OP this isn't how AIBU works you're meant to insist you're definitely right and everyone else is wrong, drip feed a lethal grape allergy then flounce off in a giant huff.
Purpleweeks · 24/06/2021 20:52

I don't think it's possible to say just in the basis of this info.
Is parent A always a soft touch our did they just disagree on this occasion/issue?
Are there already rules in place about bed time snacks?
Was today's routine disrupted from normal?

Sweetmotherofallthatisholyabov · 24/06/2021 20:55

I wouldn't give food after bedtime but if dh said it was ok I wouldn't disagree. Although I'd be a smug bitch when 10 mins later they were still "hungry" or gone wild with their newfound power. I'd feel grapes/milk/cake from a teeth point of view are one in the same- you'd need a teeth brush after each one

Anonymous48 · 24/06/2021 20:58

@DontBuyANewMumCashmere

Mixed responses so far but generally looks as though I'm definitely being unreasonable!

I don't have food issues, she has a pretty good diet albeit I give her sweets and stuff too much.

I didn't think of my comment as undermining DH, but perhaps I did. I'd rather next time he said 'Oh come on a few grapes isn't too bad, it's not like I'm giving her a piece of cake' har har

In any case DH just unprompted apologised and said it was a silly thing to do.

Fair doos.
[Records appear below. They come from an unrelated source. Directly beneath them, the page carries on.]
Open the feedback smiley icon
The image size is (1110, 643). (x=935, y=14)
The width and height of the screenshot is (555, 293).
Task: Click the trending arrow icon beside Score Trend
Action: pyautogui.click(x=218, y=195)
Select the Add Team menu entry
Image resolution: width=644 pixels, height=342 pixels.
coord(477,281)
Drama over. Next time I'll try to chill a little (but I am quite surprised so many people would give food after bedtime - isn't this standard stalling behaviour?)

Thanks for responses

It wasn't after bedtime though, was it? At least that's not what your initial post said.
ObviousNameChage · 24/06/2021 20:59

You should've just said yes to the grapes and all this could've been avoided. Even if you said no , there was no need for the horrified "OMG, not the sugar!" lecture.

DD sometimes genuinely is a bit hungry/peckish around bedtime. I give her a banana or an actimel which take seconds and then she happily goes to sleep.

WorraLiberty · 24/06/2021 21:02

If the child's hungry, grapes are hardly going to fill them up anyway.

Why not toast or something?

DontBuyANewMumCashmere · 24/06/2021 21:03

DH can be a bit of a soft touch, I'm usually the stricter one.

@Anonymous48
Sorry, I meant that at that time of day she would usually be upstairs in bath or having already brushed teeth, no food at this time.
She wasn't in bed already, she was on the stairs coming up to get ready for bed.